What you said made me sadder and in sorrow worse than I’ve been in my life. And wonder why people don’t have compassion or empathy for others. I’ve never heard of disabled people moving in a town without knowing someone. Especially since I broke my neck and can barely walk. And the only reason why I can type, although in fiery pain and do the things I do without anyone here is that of the grace of God. I have dealt with things you will never conceive and never done probably, I really don’t know about you and your circumstances and do the things I just wrote about without help and in pain so hurtful, I could bite through tree trunks.
I’ve had people come up to my house at all hours of the night, shine their lights on my house and the next thing I know one of my beautiful cats are gone. And trust me they do not meander far from home. NO, they do not. That means people have been coming onto my porch and grabbing them while I sleep because they have a small shelter to sleep in. Or I forget to let my favored cats, although, I love them all, in when I fall asleep. The Deputies won’t do a thing even when there are tire tracks next to my porch stairs. I have CHRONIC PANIC ANXIETY, and PTSD and I start to shake when it starts getting dark. Because if they are getting that close to get to my babies, what about me?
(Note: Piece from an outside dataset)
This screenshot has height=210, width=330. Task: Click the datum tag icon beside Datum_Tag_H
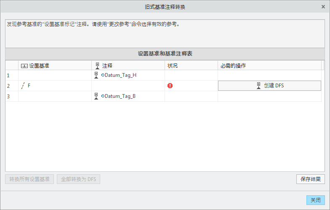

I live in a small town where there is nothing here. If you had followed my posts, you would have read what all I have done. Plus, you wrote what I have already done and more. And my Church is small and poor. I’m homebound so I watch mass on my internet which is all I have and someone pays for it. I have Ministers come to my home so I can receive communion.
I can’t type anymore for I’d rather not deal with people who don’t understand and I apologize for that. And more because it hurts my neck and back.
Oh, if I can barely lift a plate of food, how do you expect me to lift boxes and live alone when I have a caregiver that comes to help me occasionally?
Plus, I was a Director of a mental facility. I know about self esteem and more.
Oh, and too this needs to be said…After I broke my neck, I weighed 85 lbs, wore diapers, couldn’t swallow, eat, walk, talk and more. I still had a little of my faculties left. So, I told God I was not going out this way. TOOK me THREE years to talk, walk, eat, swallow and more. I fought hard to do these things. Unfortunately, now being older my body is not cooperating and I struggle every day with other physical illnesses. But, I still praise God that I’m alive and wish I could help mankind like I used to.